Walt Disney (DIS) is a benchmark component of the Dow Jones Industrial Average (INDU) , but that does not mean that the stock should be considered as a long-term portfolio holding. Disney has experienced extreme volatility in reaction to earnings since August 2015, and shares remain in bear market territory.
Disney is down 10.2% year to date, but the stock will not qualify as one of the "Dogs of the Dow" for 2017. Disney has a dividend yield of just 1.65%; by my definition, to be a member of the Dog pound the dividend yield must be at least 3%.
Disney is expected to report third-quarter earnings of $1.15 a share after the closing bell on Thursday. For this media giant, it's all about monetizing brand-named content. A drag since August 2015 has been the loss of subscribers at sports network ESPN. It seems logical that the company can win back shareholders by increasing the dividend.
Here's the daily chart for Disney.
Courtesy of MetaStock Xenith
Disney closed Tuesday at $94.38, down 10.2% year to date, and in bear market territory 22.7% below its all-time intraday high of $122.08 set on Aug. 4, 2015. The stock is 9.4% above its Feb. 10 low of $86.25.
The stock is below a "death cross" since Jan. 20, which occurs when the 50-day simple moving average declines below the 200-day simple moving average, and indicates that falling prices lie ahead.
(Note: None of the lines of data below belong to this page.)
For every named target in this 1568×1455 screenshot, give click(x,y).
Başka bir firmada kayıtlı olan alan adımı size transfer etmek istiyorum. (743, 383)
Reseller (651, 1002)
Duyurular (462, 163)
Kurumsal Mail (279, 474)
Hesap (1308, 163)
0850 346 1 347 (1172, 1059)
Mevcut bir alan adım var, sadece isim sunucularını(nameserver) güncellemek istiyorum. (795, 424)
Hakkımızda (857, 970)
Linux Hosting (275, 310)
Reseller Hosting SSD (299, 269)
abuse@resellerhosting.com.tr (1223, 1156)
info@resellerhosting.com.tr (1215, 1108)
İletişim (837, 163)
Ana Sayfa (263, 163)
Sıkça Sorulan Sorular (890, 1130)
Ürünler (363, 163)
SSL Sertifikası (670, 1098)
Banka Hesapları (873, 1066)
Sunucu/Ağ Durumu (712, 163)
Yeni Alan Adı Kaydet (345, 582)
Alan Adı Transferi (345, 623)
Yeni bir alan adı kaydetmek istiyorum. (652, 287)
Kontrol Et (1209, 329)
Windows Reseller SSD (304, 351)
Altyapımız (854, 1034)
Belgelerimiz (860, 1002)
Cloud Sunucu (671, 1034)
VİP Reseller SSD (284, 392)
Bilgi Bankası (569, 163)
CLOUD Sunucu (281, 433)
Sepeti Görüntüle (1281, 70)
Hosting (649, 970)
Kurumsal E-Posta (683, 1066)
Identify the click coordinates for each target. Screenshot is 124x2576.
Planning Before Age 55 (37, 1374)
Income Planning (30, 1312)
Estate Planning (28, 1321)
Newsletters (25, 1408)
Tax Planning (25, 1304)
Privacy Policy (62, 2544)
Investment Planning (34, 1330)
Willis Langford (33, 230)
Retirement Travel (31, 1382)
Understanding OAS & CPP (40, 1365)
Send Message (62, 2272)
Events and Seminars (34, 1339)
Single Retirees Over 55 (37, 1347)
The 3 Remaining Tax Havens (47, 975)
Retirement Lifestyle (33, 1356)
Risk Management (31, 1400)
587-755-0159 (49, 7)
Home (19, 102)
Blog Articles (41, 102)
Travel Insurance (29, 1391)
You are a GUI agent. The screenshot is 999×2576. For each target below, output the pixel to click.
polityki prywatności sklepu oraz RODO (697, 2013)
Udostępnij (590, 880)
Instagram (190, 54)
Also, it means traders should sell into strength to the 200-day simple moving average, which was tested at $104.90 on April 26.
The daily chart shows the Fibonacci retracement levels of the decline from the Aug. 4, 2015 high to the February 10 low.
The stock traded as high as $106.75 when the company reported earnings on May 10. The stock gapped lower on May 11 below the 50% retracement of $104.14. The stock continued lower and the 38.2% retracement became a magnet at $99.92 between May 16 and July 19. In-between was a test of the 23.6% retracement of $94.69.